Field Work (1979) is the fifth poetry collection by Seamus Heaney, who received the 1995 Nobel Prize in Literature.

Field Work was Heaney’s first collection of poetry since his most celebrated collection, North in 1975. Field Work can largely be read as record of Heaney’s four years (1972-1976) living in rural County Wicklow in the Republic of Ireland after leaving the violence of The Troubles. Heaney had previously been living in Belfast as a professor at Queen's University. Denis O’Donoghue has referred to this period as "years of retreat only in the religious or monastic sense, a quiet time for thinking and renewal. Certain themes were sequestered, so that Heaney might start out again from first principles and deep affiliations."Joshua Weiner writes: "While the move south seemed to some a deliberate withdrawal from a previous political commitment to fight the British presence in Ireland, Field Work indicates rather a growing commitment to stay engaged, but to do so by maintaining the long view, which asks questions more than it assumes positions."

In an 1981 interview with Frank Kinahan, Heaney said Field Work "was an attempt to try to do something deliberately: to change the note and to lengthen the line, and to bring elements of my social self, elements of my usual nature, which is more convivial than most of the poems before that might suggest, to try to bring all that into play.

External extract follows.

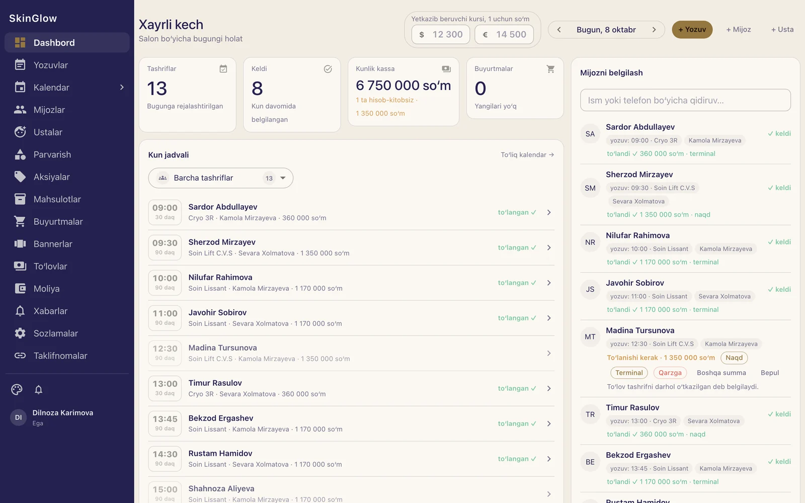This screenshot has height=503, width=805.
Task: Open Aksiyalar tag icon in sidebar
Action: coord(20,177)
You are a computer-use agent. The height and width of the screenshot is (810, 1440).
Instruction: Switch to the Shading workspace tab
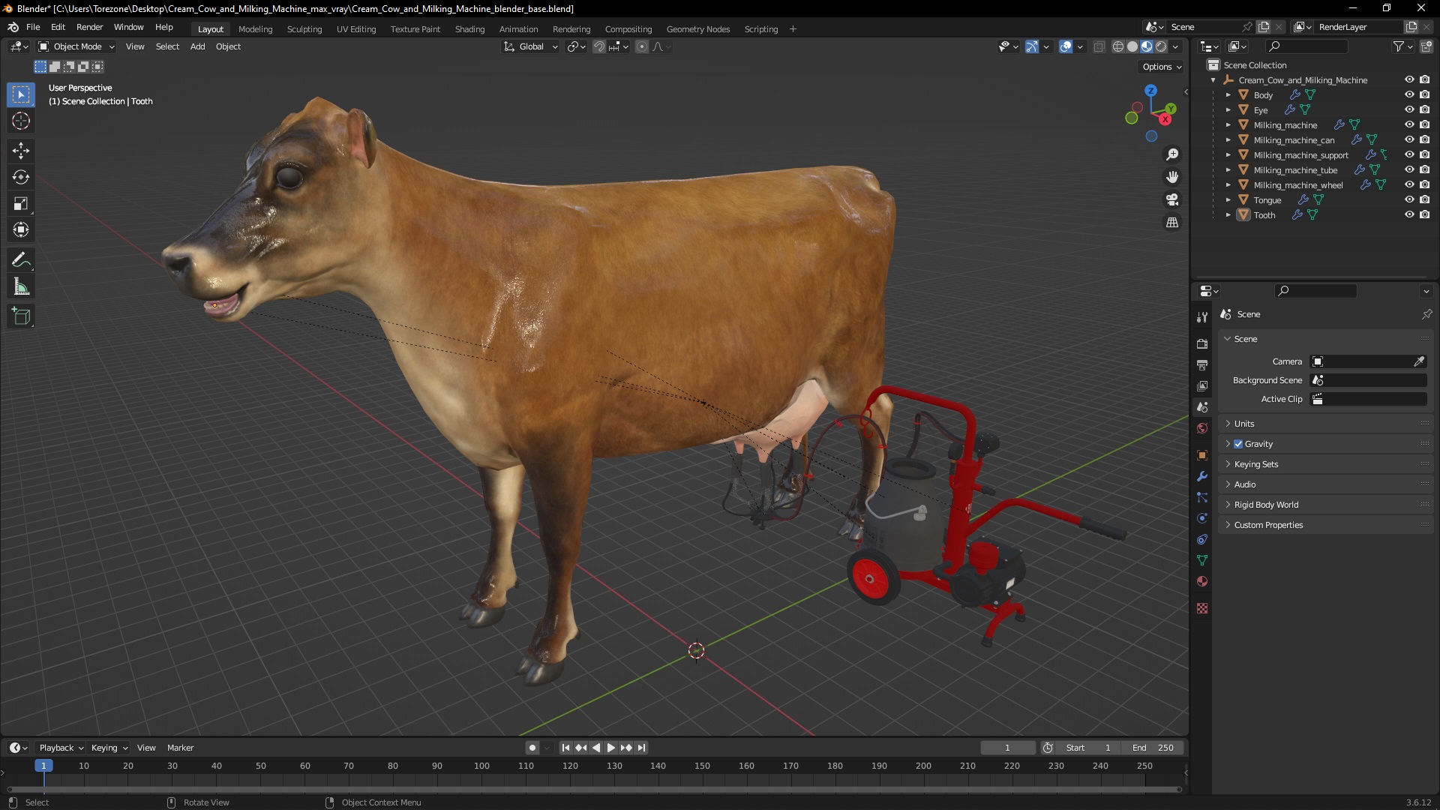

Dr. Rand Brandes tells the story of the title Field Work in The Cambridge Companion to Seamus Heaney. Heaney originally wanted to name the work “Polder.” His editor, Charles Monteith, insisted that Heaney change the title because readers may not be able to pronounce the word. Heaney then wanted the title “Easter Water,” but this name was also discarded in favor of the final name: Field Work. Heaney said of the final title: "I gave Field Work that title partly because there’s an element of samplings in it. But I think there’s an opener note in it as well. What holds Field Work together—this is only my view of it—is a certain ease of the voice." Heaney also provided his own explanation of how all his titles came about: “What usually happens is that I start to look for one [a title] once a ‘critical mass’ of poems gets written. I find that if I have a working title at that stage – say when half a volume is in existence – the title itself can help in shaping, or at least inclining and suggesting, the poems to come.”